— START Records supplied —
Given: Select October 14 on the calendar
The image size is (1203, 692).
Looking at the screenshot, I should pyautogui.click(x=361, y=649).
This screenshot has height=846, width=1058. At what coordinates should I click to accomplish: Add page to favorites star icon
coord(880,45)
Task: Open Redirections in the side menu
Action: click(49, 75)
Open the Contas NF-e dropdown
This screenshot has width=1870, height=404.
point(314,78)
— END Records supplied —
- **Exercise prompt**: Retype the lines from the one containing "This screenshot has height=846, width=1058." through the last line, inclusive, with no changes.

- **Answer to the exercise**:
This screenshot has height=846, width=1058. At what coordinates should I click to accomplish: Add page to favorites star icon
coord(880,45)
Task: Open Redirections in the side menu
Action: click(49, 75)
Open the Contas NF-e dropdown
This screenshot has width=1870, height=404.
point(314,78)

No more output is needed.